## MATERIAL FOR THIS EXERCISE

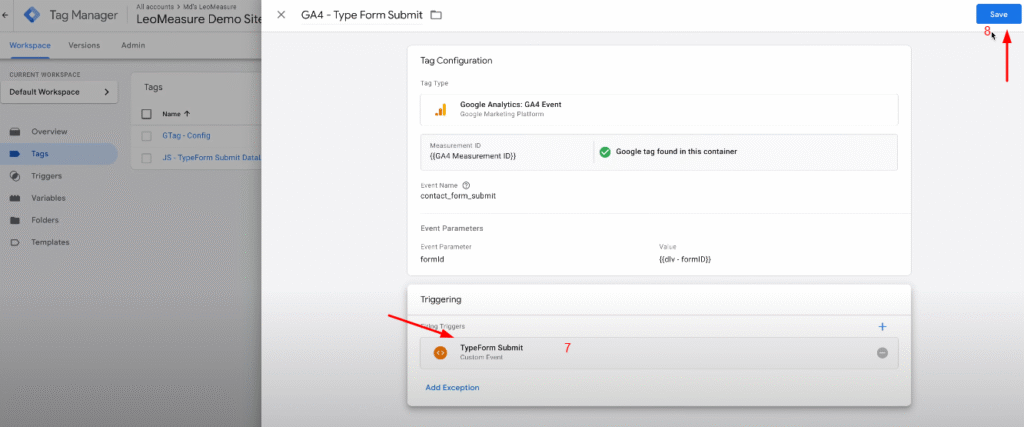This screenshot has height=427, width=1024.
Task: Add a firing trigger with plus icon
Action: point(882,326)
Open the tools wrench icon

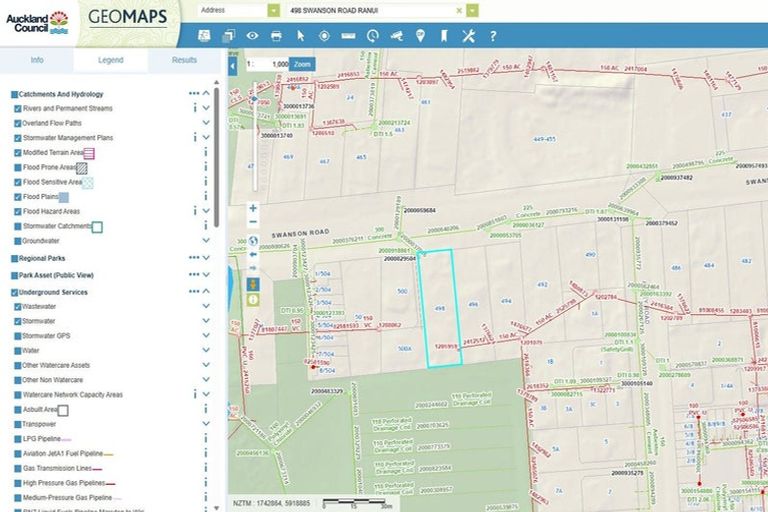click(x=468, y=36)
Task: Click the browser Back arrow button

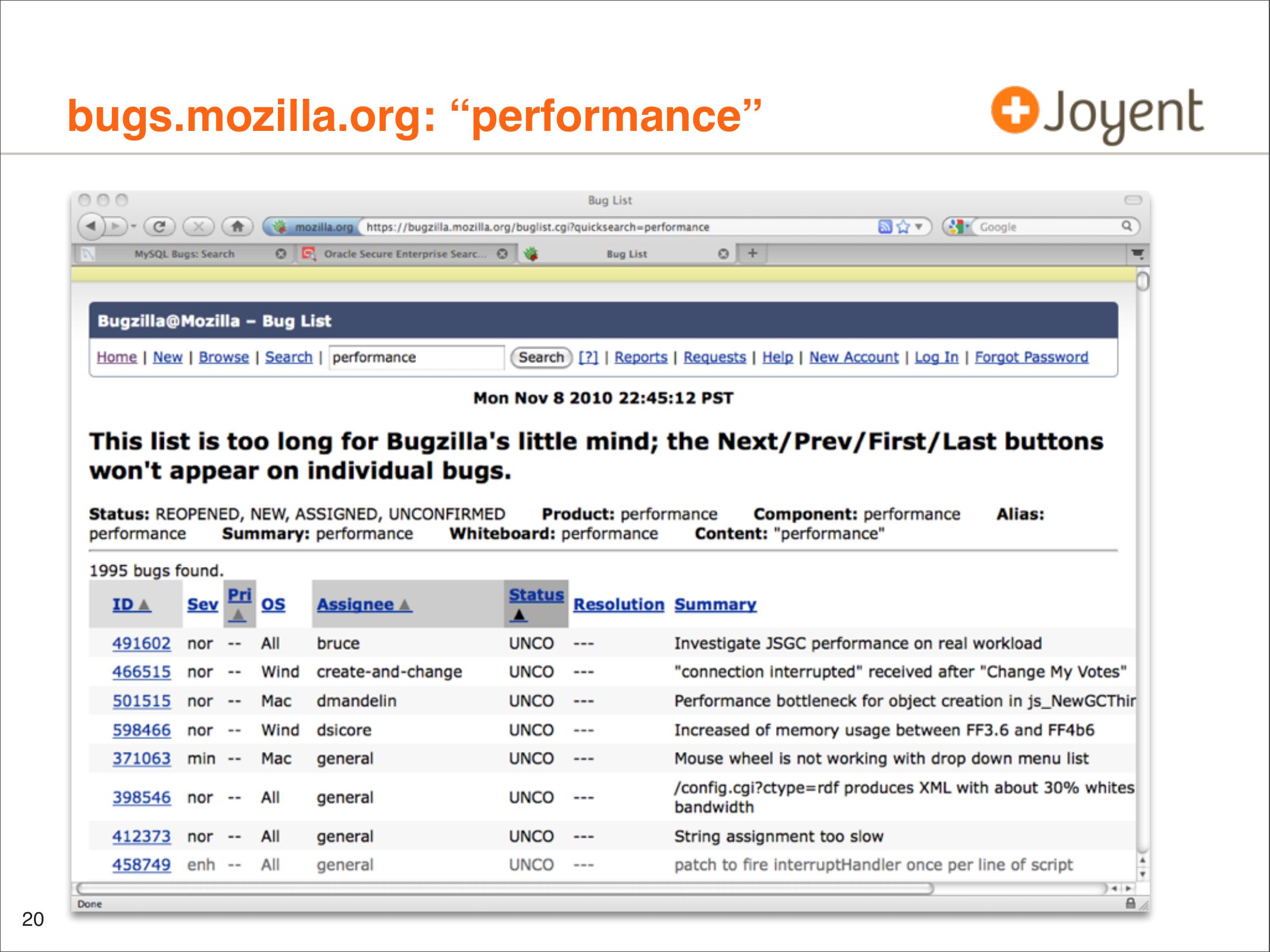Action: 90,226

## WHAT YOU WILL DO
Count the lines in the entries above that contain the string "Task", matching case exactly. Reply with the number alone.

## EXERCISE RESPONSE
2